**AIM:** Update the listing below by replacing every "Screen dimensions" with "Display size", keeping all other text unchanged.

**ENTRIES SUPPLIED:**
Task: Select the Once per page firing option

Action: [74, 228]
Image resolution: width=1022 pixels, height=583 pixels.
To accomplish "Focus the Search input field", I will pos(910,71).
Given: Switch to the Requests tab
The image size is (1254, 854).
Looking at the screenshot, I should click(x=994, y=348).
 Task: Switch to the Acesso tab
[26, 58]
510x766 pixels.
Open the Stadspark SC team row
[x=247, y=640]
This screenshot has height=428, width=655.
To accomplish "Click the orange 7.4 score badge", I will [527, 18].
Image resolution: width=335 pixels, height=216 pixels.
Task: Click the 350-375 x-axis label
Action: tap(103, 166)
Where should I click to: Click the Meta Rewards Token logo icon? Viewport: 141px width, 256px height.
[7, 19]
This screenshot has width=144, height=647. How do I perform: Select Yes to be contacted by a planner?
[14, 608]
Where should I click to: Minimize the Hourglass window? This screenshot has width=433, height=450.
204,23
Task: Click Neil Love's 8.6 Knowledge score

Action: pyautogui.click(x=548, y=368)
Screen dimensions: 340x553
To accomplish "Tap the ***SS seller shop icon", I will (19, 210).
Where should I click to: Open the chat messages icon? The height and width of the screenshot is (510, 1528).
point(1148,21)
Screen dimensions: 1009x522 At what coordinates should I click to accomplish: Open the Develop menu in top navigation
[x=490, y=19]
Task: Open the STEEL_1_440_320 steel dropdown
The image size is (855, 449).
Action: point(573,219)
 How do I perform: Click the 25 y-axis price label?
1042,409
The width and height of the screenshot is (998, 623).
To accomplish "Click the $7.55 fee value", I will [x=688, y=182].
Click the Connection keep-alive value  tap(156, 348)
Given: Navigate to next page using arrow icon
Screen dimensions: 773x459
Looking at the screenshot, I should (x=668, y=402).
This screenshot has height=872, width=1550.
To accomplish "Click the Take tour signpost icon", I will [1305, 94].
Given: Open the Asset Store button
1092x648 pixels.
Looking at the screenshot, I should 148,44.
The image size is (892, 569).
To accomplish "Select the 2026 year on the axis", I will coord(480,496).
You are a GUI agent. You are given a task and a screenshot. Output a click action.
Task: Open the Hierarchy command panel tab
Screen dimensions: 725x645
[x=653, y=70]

**RESPONSE:**
Task: Select the Once per page firing option

Action: [74, 228]
Image resolution: width=1022 pixels, height=583 pixels.
To accomplish "Focus the Search input field", I will pos(910,71).
Given: Switch to the Requests tab
The image size is (1254, 854).
Looking at the screenshot, I should click(x=994, y=348).
 Task: Switch to the Acesso tab
[26, 58]
510x766 pixels.
Open the Stadspark SC team row
[x=247, y=640]
This screenshot has height=428, width=655.
To accomplish "Click the orange 7.4 score badge", I will [527, 18].
Image resolution: width=335 pixels, height=216 pixels.
Task: Click the 350-375 x-axis label
Action: tap(103, 166)
Where should I click to: Click the Meta Rewards Token logo icon? Viewport: 141px width, 256px height.
[7, 19]
This screenshot has width=144, height=647. How do I perform: Select Yes to be contacted by a planner?
[14, 608]
Where should I click to: Minimize the Hourglass window? This screenshot has width=433, height=450.
204,23
Task: Click Neil Love's 8.6 Knowledge score

Action: pyautogui.click(x=548, y=368)
Display size: 340x553
To accomplish "Tap the ***SS seller shop icon", I will (19, 210).
Where should I click to: Open the chat messages icon? The height and width of the screenshot is (510, 1528).
point(1148,21)
Display size: 1009x522 At what coordinates should I click to accomplish: Open the Develop menu in top navigation
[x=490, y=19]
Task: Open the STEEL_1_440_320 steel dropdown
The image size is (855, 449).
Action: point(573,219)
 How do I perform: Click the 25 y-axis price label?
1042,409
The width and height of the screenshot is (998, 623).
To accomplish "Click the $7.55 fee value", I will [x=688, y=182].
Click the Connection keep-alive value  tap(156, 348)
Given: Navigate to next page using arrow icon
Display size: 773x459
Looking at the screenshot, I should (x=668, y=402).
This screenshot has height=872, width=1550.
To accomplish "Click the Take tour signpost icon", I will [1305, 94].
Given: Open the Asset Store button
1092x648 pixels.
Looking at the screenshot, I should 148,44.
The image size is (892, 569).
To accomplish "Select the 2026 year on the axis", I will coord(480,496).
You are a GUI agent. You are given a task and a screenshot. Output a click action.
Task: Open the Hierarchy command panel tab
Display size: 725x645
[x=653, y=70]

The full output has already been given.